▸ **Task instructions**
Up through the line that contains "The width and height of the screenshot is (908, 405).", retype the entries exactly, beginning at the very first line.

Source information: Begin

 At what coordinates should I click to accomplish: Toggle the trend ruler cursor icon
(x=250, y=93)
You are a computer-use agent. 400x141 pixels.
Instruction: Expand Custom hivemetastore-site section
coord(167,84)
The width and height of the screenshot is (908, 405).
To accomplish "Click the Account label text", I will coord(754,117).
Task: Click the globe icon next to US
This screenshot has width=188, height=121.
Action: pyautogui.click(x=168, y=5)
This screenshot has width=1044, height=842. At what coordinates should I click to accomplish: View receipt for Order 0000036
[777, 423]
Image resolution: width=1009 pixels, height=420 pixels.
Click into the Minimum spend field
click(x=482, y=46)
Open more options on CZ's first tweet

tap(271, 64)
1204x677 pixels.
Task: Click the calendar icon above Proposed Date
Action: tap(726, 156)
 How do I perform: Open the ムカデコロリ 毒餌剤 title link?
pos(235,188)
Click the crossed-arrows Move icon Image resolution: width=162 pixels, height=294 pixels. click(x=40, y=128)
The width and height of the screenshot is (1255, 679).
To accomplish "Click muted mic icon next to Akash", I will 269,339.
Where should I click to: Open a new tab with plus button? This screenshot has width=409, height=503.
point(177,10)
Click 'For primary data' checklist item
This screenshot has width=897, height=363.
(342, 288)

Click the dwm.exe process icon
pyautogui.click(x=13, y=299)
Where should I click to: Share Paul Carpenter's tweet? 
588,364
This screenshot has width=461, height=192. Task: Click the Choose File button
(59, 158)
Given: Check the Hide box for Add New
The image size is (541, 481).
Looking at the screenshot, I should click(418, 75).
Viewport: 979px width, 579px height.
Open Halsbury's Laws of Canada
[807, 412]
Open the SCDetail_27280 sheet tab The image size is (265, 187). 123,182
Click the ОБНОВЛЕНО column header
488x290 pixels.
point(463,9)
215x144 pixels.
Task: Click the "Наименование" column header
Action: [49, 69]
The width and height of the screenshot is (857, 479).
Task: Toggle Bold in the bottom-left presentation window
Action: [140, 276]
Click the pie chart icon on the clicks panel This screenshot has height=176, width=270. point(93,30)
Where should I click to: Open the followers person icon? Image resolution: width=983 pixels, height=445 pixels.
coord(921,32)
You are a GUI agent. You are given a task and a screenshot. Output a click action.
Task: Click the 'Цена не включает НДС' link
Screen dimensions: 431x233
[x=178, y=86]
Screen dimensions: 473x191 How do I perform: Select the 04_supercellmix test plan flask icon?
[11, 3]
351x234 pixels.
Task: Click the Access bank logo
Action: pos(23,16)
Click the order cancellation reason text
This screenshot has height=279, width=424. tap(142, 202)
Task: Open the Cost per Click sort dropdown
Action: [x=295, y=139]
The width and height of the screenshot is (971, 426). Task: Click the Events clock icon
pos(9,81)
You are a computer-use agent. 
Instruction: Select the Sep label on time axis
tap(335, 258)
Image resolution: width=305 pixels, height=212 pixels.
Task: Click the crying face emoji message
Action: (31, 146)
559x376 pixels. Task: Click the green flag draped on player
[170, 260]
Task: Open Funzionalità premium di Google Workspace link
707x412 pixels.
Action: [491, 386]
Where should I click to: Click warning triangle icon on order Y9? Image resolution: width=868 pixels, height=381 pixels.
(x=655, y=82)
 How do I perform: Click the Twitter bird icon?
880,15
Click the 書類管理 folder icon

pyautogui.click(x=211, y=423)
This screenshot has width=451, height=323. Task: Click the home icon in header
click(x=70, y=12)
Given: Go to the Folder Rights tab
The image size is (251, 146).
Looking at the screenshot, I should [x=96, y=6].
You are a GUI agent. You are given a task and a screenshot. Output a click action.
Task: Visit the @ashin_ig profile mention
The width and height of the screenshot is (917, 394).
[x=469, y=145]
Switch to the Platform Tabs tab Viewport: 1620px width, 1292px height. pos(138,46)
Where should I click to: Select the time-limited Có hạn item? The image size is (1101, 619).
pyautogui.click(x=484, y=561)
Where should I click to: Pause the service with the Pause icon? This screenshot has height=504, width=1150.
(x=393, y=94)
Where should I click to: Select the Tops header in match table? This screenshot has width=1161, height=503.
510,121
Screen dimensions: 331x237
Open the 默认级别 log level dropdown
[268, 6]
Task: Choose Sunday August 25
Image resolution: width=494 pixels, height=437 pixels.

Source information: End

▸ **Your solution**
 At what coordinates should I click to accomplish: Toggle the trend ruler cursor icon
(x=250, y=93)
You are a computer-use agent. 400x141 pixels.
Instruction: Expand Custom hivemetastore-site section
coord(167,84)
The width and height of the screenshot is (908, 405).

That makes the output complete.